Print 5 image from the training dataset using [matplotlib](https://matplotlib.org/stable/tutorials/images.html)'s `plt` module:


In [None]:
### Insert your code here ###
# See the expected solution by clicking on the cell below

In [None]:
# @title
for document in train_dataset[:5]:
    print(class_names[document["label"]])
    plt.imshow(document["image"].convert("RGB"))
    plt.show()

Try to answer the following questions:

What is the shape of the images?
How are the different classes distributed?
Using subplots, show an image of each class.


# Creating Pytorch datasets and dataloaders for Computer Vision task

The first goal of this section is to create `torch.utils.data.Dataset` for the classification task using only the image of the document.

We will define a class inheriting [`torch.utils.data.Dataset`](https://pytorch.org/docs/stable/data.html#torch.utils.data.Dataset) called `DocumentImageDataset`.

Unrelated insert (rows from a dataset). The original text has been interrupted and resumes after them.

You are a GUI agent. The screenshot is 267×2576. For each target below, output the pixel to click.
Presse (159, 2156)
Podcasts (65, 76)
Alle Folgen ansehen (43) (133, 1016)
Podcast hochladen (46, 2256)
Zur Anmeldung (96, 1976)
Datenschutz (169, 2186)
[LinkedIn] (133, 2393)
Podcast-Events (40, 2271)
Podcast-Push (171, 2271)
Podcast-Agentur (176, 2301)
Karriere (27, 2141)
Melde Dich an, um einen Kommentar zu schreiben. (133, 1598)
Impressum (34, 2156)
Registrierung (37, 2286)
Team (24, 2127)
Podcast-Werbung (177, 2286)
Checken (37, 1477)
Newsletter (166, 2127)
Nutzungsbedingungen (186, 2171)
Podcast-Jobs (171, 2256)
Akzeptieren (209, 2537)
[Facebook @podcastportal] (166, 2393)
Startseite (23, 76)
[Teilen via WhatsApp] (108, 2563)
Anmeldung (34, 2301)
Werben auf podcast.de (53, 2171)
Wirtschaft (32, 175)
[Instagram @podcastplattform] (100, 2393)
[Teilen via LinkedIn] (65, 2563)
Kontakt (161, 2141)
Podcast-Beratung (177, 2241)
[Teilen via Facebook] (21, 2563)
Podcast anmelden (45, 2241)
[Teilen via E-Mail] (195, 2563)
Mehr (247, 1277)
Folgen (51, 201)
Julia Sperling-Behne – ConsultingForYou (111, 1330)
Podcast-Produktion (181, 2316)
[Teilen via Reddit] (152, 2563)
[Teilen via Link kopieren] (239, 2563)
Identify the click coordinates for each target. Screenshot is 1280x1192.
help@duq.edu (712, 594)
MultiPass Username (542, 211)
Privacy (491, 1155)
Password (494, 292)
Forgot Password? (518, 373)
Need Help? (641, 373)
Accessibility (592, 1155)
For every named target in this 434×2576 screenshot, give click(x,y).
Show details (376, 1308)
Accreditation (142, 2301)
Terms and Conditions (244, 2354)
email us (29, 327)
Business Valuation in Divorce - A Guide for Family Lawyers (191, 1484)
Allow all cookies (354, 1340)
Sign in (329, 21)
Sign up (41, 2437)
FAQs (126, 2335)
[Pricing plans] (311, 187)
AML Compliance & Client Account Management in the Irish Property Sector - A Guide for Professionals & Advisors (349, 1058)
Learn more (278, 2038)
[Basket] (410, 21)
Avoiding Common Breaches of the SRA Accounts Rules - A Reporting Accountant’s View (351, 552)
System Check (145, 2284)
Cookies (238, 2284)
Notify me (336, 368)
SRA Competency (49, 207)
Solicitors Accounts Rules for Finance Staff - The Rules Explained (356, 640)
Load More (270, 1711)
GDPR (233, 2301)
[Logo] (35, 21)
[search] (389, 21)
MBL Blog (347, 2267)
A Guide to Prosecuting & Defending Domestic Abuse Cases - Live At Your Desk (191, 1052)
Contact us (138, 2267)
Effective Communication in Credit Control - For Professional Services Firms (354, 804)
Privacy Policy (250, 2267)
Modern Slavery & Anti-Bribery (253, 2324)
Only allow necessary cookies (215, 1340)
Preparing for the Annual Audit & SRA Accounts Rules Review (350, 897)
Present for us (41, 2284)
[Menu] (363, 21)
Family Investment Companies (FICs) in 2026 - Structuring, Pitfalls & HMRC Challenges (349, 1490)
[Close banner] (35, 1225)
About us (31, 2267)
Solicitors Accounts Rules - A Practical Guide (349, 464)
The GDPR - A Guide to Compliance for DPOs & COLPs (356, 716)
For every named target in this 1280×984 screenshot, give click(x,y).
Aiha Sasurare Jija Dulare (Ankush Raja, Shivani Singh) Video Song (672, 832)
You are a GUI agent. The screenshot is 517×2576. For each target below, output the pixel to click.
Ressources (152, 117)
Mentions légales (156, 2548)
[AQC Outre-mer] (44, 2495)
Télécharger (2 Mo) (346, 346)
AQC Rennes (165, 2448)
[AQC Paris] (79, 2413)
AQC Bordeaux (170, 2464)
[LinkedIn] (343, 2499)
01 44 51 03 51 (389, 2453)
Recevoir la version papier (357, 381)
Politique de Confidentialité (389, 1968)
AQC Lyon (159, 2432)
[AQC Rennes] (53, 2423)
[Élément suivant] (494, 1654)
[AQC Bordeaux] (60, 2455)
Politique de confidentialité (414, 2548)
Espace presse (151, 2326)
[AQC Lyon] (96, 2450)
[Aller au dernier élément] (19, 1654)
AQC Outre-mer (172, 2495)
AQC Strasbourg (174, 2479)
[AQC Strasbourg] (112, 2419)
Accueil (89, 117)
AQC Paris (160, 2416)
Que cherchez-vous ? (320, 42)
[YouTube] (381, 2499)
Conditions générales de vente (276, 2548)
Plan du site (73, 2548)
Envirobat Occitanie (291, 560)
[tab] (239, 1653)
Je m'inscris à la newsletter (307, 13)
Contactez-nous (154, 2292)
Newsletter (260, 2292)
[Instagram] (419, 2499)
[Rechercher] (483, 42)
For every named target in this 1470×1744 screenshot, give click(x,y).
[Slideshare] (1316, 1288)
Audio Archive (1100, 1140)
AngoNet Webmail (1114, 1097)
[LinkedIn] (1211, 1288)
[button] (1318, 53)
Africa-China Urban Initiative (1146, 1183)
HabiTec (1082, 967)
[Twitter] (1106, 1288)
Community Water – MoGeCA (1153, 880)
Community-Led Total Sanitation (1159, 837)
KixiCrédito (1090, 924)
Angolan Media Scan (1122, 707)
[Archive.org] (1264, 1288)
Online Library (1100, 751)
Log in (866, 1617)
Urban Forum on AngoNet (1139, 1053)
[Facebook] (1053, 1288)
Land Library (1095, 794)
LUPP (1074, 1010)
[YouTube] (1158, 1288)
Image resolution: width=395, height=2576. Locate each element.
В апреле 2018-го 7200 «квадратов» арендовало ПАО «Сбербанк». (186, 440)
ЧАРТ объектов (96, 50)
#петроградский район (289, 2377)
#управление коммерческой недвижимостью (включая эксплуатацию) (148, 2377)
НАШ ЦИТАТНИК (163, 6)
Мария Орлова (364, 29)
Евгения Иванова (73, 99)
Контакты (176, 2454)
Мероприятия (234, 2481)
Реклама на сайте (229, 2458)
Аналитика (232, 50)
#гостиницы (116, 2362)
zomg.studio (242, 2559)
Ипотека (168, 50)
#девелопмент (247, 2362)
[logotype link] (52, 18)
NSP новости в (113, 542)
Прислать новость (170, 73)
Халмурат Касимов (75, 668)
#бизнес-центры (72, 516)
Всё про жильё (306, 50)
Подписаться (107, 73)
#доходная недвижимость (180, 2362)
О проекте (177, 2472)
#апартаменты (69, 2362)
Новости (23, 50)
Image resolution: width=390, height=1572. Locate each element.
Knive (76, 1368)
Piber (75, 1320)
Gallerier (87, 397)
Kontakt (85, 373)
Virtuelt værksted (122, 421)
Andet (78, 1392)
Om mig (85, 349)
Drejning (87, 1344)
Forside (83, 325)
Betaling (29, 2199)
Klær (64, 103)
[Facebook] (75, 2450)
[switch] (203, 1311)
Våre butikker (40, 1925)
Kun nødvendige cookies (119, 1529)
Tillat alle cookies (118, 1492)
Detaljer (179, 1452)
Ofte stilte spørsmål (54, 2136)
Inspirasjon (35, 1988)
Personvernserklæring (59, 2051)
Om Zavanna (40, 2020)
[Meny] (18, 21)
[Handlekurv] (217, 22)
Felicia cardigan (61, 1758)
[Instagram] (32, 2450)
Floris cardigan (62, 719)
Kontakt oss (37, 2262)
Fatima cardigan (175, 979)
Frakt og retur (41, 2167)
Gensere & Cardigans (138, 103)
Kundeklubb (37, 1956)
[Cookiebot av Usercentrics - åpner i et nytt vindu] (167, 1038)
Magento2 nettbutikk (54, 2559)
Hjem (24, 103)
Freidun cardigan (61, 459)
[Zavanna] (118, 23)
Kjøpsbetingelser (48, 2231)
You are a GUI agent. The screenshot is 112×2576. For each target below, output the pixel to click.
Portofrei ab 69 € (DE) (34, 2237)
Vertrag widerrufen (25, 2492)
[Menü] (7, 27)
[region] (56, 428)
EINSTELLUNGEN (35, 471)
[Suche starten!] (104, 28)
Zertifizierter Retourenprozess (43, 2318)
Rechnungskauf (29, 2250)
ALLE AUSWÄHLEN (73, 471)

It should be able to create an instance of `DocumentImageDataset` using our previously loaded datasets.
For simplification, all images should be resized to a fixed (512, 512) size. Use [`torchvision.transforms.v2.functional`](https://pytorch.org/vision/main/transforms.html#v2-api-reference-recommended) module to convert a `PIL.Image` to a `torch.Tensor` and perform the simplifications.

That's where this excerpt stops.